Expressions of caring may not always conform to the expectations of the person doing the asking, especially if the responders are just ordinary folks with an ordinary amount of patience, and not therapists or professional helpers. Or magicians.

If you want to help us out here, maybe you can help RedDeerGuy1 form his questions in such a way that genuine, well-intentioned answers will be more in line with what he’s looking for.

JLeslie's avatar

They stopped telling students their IQ when I was in school, they only told us our IQ percentile. I wouldn’t say it was abuse, but it did cause me some problems. My IQ was fairly high, and my grades were a B average most of my Jr. High and High school life. More than once I was made to feel like crap that I didn’t do enough with the potential I was given. I’m still told it today now and then. I don’t know what to make of it at times. It mostly makes me feel bad.
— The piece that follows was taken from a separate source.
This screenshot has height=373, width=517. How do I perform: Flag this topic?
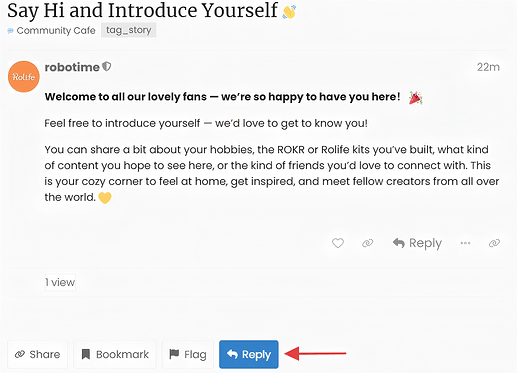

ARE_you_kidding_me's avatar

I still don’t know mine to this day. My parents were told and dad once told me we had the same IQ. I have a rough idea from an interpolation from my GRE scores and it’s in line with what the average is for my field of study.
I never felt that IQ is particularly useful as a metric. It is just a measure of how fast someone learns specific types of things. Work ethic in the scope of having a desire to learn is a much better success trait than a raw IQ number. I know plenty of very high IQ individuals that are idiots in reality when their actions and decisions are taken into consideration. Revealing your IQ to you is not “abuse” it’s just not the best idea. IQ scores in youth often do not follow through into adulthood. IQ is a time weighted formula and scores are easily skewed high in children. Your IQ is exactly what it is right this instant and not what it was in grade school. IMO people are better off not knowing.

Darth_Algar's avatar

@ARE_you_kidding_me

Yup. IQ in general is a flawed, inaccurate, and imperfect (and not necessarily entirely scientific) measure of a person. It’s really only useful to folks who want to join groups like MENSA so they can jack-off over their IQ scores.

ARE_you_kidding_me's avatar

And wank they do, the blisters must be unreal.

Darth_Algar's avatar

I’m sure fellow member Asia Carrera can give them some tips on good lubricants.

Coloma's avatar

^ Yep, there are many different types of intelligence, including emotional intelligence & creative intelligence, that cannot be “measured” by any standard IQ tests. I have an uncanny ability to judge/measure, and create, near perfect, measurements in my minds eye when designing a home project or other creative, construction/design situation. I may not be able to draw out the perfect plans like my Architect father but I inherited his designing eye and can, with amazing accuracy, visualize and gage, within an inch or two, exactly how things will fit together.

Maybe I am an idiot savant. lol

cazzie's avatar

I have made just one friend from Mensa but she can be really cruel and condescending. We don’t hang out much. Super strange group in the university town I live near. Only useful people are inactive and work with young kids.